GIVEN EXERCISE: Reproduce every line of these records word for word.

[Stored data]
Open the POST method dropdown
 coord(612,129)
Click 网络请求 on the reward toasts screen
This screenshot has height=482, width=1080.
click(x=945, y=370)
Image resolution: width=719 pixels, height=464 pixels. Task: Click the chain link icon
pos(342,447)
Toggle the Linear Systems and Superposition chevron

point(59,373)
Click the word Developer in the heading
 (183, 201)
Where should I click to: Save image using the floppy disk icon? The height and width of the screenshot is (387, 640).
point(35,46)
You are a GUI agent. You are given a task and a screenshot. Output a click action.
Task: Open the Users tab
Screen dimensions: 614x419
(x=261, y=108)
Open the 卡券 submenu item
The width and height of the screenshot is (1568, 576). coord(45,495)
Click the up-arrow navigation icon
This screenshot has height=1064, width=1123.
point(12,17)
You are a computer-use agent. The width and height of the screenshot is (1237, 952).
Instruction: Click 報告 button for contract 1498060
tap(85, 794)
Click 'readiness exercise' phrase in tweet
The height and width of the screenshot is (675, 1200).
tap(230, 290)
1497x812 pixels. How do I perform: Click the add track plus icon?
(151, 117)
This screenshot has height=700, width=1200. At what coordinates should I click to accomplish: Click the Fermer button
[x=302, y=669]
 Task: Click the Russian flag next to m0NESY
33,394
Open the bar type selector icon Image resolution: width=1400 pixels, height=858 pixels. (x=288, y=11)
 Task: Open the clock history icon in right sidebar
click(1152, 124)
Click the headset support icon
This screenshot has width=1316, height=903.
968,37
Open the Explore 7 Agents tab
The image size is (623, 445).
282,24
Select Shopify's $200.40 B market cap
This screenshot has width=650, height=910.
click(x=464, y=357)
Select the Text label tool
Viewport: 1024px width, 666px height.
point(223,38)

RESULT OF THE EXERCISE:
Open the POST method dropdown
 coord(612,129)
Click 网络请求 on the reward toasts screen
This screenshot has height=482, width=1080.
click(x=945, y=370)
Image resolution: width=719 pixels, height=464 pixels. Task: Click the chain link icon
pos(342,447)
Toggle the Linear Systems and Superposition chevron

point(59,373)
Click the word Developer in the heading
 (183, 201)
Where should I click to: Save image using the floppy disk icon? The height and width of the screenshot is (387, 640).
point(35,46)
You are a GUI agent. You are given a task and a screenshot. Output a click action.
Task: Open the Users tab
Screen dimensions: 614x419
(x=261, y=108)
Open the 卡券 submenu item
The width and height of the screenshot is (1568, 576). coord(45,495)
Click the up-arrow navigation icon
This screenshot has height=1064, width=1123.
point(12,17)
You are a computer-use agent. The width and height of the screenshot is (1237, 952).
Instruction: Click 報告 button for contract 1498060
tap(85, 794)
Click 'readiness exercise' phrase in tweet
The height and width of the screenshot is (675, 1200).
tap(230, 290)
1497x812 pixels. How do I perform: Click the add track plus icon?
(151, 117)
This screenshot has height=700, width=1200. At what coordinates should I click to accomplish: Click the Fermer button
[x=302, y=669]
 Task: Click the Russian flag next to m0NESY
33,394
Open the bar type selector icon Image resolution: width=1400 pixels, height=858 pixels. (x=288, y=11)
 Task: Open the clock history icon in right sidebar
click(1152, 124)
Click the headset support icon
This screenshot has width=1316, height=903.
968,37
Open the Explore 7 Agents tab
The image size is (623, 445).
282,24
Select Shopify's $200.40 B market cap
This screenshot has width=650, height=910.
click(x=464, y=357)
Select the Text label tool
Viewport: 1024px width, 666px height.
point(223,38)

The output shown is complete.